Top of Given records

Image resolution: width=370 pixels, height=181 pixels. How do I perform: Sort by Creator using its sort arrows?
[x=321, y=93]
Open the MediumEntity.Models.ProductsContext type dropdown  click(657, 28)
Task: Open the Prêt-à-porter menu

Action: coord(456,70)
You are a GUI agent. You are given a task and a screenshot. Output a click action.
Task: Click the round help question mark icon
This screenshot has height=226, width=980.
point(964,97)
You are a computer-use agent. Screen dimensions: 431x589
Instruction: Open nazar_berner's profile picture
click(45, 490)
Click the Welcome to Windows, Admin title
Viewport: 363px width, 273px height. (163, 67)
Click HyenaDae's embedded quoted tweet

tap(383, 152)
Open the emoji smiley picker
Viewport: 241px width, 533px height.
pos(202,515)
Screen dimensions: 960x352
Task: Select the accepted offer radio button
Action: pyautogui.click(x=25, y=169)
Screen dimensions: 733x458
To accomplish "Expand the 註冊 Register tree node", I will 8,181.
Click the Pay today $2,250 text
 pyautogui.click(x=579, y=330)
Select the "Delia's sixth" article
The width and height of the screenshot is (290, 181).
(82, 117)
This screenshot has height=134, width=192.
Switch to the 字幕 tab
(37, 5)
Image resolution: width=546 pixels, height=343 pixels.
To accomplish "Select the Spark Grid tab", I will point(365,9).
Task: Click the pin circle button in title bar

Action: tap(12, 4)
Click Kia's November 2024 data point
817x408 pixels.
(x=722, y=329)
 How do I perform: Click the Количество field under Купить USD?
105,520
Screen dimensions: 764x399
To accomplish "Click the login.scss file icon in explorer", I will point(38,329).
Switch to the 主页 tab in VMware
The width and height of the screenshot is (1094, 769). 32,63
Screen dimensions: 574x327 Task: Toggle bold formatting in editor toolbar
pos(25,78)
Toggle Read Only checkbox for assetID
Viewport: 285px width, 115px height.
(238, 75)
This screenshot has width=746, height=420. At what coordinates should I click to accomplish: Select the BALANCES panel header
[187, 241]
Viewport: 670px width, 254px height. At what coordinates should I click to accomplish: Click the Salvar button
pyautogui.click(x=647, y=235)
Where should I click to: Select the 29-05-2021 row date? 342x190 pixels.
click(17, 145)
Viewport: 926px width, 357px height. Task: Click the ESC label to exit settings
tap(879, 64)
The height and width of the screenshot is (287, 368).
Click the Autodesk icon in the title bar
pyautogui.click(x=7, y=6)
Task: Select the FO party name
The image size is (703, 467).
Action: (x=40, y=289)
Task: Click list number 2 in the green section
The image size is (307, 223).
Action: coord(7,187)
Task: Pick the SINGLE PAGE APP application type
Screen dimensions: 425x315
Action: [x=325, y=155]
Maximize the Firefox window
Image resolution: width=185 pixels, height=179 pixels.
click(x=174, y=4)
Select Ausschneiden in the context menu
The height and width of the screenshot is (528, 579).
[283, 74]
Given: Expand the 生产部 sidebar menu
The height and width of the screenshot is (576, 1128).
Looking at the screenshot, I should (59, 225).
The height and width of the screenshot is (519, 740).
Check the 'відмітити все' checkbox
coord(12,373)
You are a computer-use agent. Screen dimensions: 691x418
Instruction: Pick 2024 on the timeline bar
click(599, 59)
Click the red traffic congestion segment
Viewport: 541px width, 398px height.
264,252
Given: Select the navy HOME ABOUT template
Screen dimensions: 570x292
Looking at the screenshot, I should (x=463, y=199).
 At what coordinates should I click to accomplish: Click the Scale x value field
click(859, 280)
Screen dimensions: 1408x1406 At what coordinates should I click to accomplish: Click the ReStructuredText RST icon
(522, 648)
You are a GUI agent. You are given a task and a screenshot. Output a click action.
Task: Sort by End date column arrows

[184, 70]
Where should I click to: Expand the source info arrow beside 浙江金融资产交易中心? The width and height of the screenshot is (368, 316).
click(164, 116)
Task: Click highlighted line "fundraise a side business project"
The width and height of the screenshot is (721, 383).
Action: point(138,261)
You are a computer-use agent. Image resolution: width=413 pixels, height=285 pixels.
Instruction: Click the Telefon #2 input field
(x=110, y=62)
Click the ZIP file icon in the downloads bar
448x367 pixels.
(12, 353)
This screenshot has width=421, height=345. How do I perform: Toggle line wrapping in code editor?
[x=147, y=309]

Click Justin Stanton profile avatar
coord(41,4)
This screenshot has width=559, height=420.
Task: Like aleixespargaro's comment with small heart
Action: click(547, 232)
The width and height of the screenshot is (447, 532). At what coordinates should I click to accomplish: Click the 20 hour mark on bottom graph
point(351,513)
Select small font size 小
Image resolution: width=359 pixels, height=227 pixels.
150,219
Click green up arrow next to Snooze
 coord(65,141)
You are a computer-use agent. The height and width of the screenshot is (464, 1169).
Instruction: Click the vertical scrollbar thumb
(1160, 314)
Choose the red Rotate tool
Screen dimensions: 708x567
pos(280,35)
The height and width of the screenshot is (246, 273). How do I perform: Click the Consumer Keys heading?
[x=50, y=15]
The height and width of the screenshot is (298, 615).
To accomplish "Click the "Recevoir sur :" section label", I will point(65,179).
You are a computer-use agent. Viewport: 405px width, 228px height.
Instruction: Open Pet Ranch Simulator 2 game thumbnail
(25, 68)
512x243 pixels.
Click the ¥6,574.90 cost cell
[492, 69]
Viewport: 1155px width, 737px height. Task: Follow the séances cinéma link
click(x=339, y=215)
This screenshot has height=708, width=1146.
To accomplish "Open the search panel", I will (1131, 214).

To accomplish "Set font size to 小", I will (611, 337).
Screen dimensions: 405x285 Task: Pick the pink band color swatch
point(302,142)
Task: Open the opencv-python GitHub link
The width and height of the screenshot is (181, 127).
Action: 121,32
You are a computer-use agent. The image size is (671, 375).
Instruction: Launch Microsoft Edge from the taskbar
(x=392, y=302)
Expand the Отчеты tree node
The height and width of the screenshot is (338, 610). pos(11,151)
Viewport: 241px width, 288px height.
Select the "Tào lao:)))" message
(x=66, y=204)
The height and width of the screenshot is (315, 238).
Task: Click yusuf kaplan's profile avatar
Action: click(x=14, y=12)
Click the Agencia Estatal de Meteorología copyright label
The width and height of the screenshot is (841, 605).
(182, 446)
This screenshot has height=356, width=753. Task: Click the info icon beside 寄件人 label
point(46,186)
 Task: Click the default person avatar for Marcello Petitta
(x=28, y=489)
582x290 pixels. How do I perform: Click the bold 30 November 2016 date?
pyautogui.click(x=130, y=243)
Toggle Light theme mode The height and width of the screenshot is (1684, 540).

Bottom of Given records

Exercise: Word for word, set down each line of the material.

Result of this task:
Image resolution: width=370 pixels, height=181 pixels. How do I perform: Sort by Creator using its sort arrows?
[x=321, y=93]
Open the MediumEntity.Models.ProductsContext type dropdown  click(657, 28)
Task: Open the Prêt-à-porter menu

Action: coord(456,70)
You are a GUI agent. You are given a task and a screenshot. Output a click action.
Task: Click the round help question mark icon
This screenshot has height=226, width=980.
point(964,97)
You are a computer-use agent. Screen dimensions: 431x589
Instruction: Open nazar_berner's profile picture
click(45, 490)
Click the Welcome to Windows, Admin title
Viewport: 363px width, 273px height. (163, 67)
Click HyenaDae's embedded quoted tweet

tap(383, 152)
Open the emoji smiley picker
Viewport: 241px width, 533px height.
pos(202,515)
Screen dimensions: 960x352
Task: Select the accepted offer radio button
Action: pyautogui.click(x=25, y=169)
Screen dimensions: 733x458
To accomplish "Expand the 註冊 Register tree node", I will 8,181.
Click the Pay today $2,250 text
 pyautogui.click(x=579, y=330)
Select the "Delia's sixth" article
The width and height of the screenshot is (290, 181).
(82, 117)
This screenshot has height=134, width=192.
Switch to the 字幕 tab
(37, 5)
Image resolution: width=546 pixels, height=343 pixels.
To accomplish "Select the Spark Grid tab", I will point(365,9).
Task: Click the pin circle button in title bar

Action: tap(12, 4)
Click Kia's November 2024 data point
817x408 pixels.
(x=722, y=329)
 How do I perform: Click the Количество field under Купить USD?
105,520
Screen dimensions: 764x399
To accomplish "Click the login.scss file icon in explorer", I will point(38,329).
Switch to the 主页 tab in VMware
The width and height of the screenshot is (1094, 769). 32,63
Screen dimensions: 574x327 Task: Toggle bold formatting in editor toolbar
pos(25,78)
Toggle Read Only checkbox for assetID
Viewport: 285px width, 115px height.
(238, 75)
This screenshot has width=746, height=420. At what coordinates should I click to accomplish: Select the BALANCES panel header
[187, 241]
Viewport: 670px width, 254px height. At what coordinates should I click to accomplish: Click the Salvar button
pyautogui.click(x=647, y=235)
Where should I click to: Select the 29-05-2021 row date? 342x190 pixels.
click(17, 145)
Viewport: 926px width, 357px height. Task: Click the ESC label to exit settings
tap(879, 64)
The height and width of the screenshot is (287, 368).
Click the Autodesk icon in the title bar
pyautogui.click(x=7, y=6)
Task: Select the FO party name
The image size is (703, 467).
Action: (x=40, y=289)
Task: Click list number 2 in the green section
The image size is (307, 223).
Action: coord(7,187)
Task: Pick the SINGLE PAGE APP application type
Screen dimensions: 425x315
Action: [x=325, y=155]
Maximize the Firefox window
Image resolution: width=185 pixels, height=179 pixels.
click(x=174, y=4)
Select Ausschneiden in the context menu
The height and width of the screenshot is (528, 579).
[283, 74]
Given: Expand the 生产部 sidebar menu
The height and width of the screenshot is (576, 1128).
Looking at the screenshot, I should (59, 225).
The height and width of the screenshot is (519, 740).
Check the 'відмітити все' checkbox
coord(12,373)
You are a computer-use agent. Screen dimensions: 691x418
Instruction: Pick 2024 on the timeline bar
click(599, 59)
Click the red traffic congestion segment
Viewport: 541px width, 398px height.
264,252
Given: Select the navy HOME ABOUT template
Screen dimensions: 570x292
Looking at the screenshot, I should (x=463, y=199).
 At what coordinates should I click to accomplish: Click the Scale x value field
click(859, 280)
Screen dimensions: 1408x1406 At what coordinates should I click to accomplish: Click the ReStructuredText RST icon
(522, 648)
You are a GUI agent. You are given a task and a screenshot. Output a click action.
Task: Sort by End date column arrows

[184, 70]
Where should I click to: Expand the source info arrow beside 浙江金融资产交易中心? The width and height of the screenshot is (368, 316).
click(164, 116)
Task: Click highlighted line "fundraise a side business project"
The width and height of the screenshot is (721, 383).
Action: point(138,261)
You are a computer-use agent. Image resolution: width=413 pixels, height=285 pixels.
Instruction: Click the Telefon #2 input field
(x=110, y=62)
Click the ZIP file icon in the downloads bar
448x367 pixels.
(12, 353)
This screenshot has width=421, height=345. How do I perform: Toggle line wrapping in code editor?
[x=147, y=309]

Click Justin Stanton profile avatar
coord(41,4)
This screenshot has width=559, height=420.
Task: Like aleixespargaro's comment with small heart
Action: click(547, 232)
The width and height of the screenshot is (447, 532). At what coordinates should I click to accomplish: Click the 20 hour mark on bottom graph
point(351,513)
Select small font size 小
Image resolution: width=359 pixels, height=227 pixels.
150,219
Click green up arrow next to Snooze
 coord(65,141)
You are a computer-use agent. The height and width of the screenshot is (464, 1169).
Instruction: Click the vertical scrollbar thumb
(1160, 314)
Choose the red Rotate tool
Screen dimensions: 708x567
pos(280,35)
The height and width of the screenshot is (246, 273). How do I perform: Click the Consumer Keys heading?
[x=50, y=15]
The height and width of the screenshot is (298, 615).
To accomplish "Click the "Recevoir sur :" section label", I will point(65,179).
You are a computer-use agent. Viewport: 405px width, 228px height.
Instruction: Open Pet Ranch Simulator 2 game thumbnail
(25, 68)
512x243 pixels.
Click the ¥6,574.90 cost cell
[492, 69]
Viewport: 1155px width, 737px height. Task: Follow the séances cinéma link
click(x=339, y=215)
This screenshot has height=708, width=1146.
To accomplish "Open the search panel", I will (1131, 214).

To accomplish "Set font size to 小", I will (611, 337).
Screen dimensions: 405x285 Task: Pick the pink band color swatch
point(302,142)
Task: Open the opencv-python GitHub link
The width and height of the screenshot is (181, 127).
Action: 121,32
You are a computer-use agent. The image size is (671, 375).
Instruction: Launch Microsoft Edge from the taskbar
(x=392, y=302)
Expand the Отчеты tree node
The height and width of the screenshot is (338, 610). pos(11,151)
Viewport: 241px width, 288px height.
Select the "Tào lao:)))" message
(x=66, y=204)
The height and width of the screenshot is (315, 238).
Task: Click yusuf kaplan's profile avatar
Action: click(x=14, y=12)
Click the Agencia Estatal de Meteorología copyright label
The width and height of the screenshot is (841, 605).
(182, 446)
This screenshot has height=356, width=753. Task: Click the info icon beside 寄件人 label
point(46,186)
 Task: Click the default person avatar for Marcello Petitta
(x=28, y=489)
582x290 pixels. How do I perform: Click the bold 30 November 2016 date?
pyautogui.click(x=130, y=243)
Toggle Light theme mode The height and width of the screenshot is (1684, 540).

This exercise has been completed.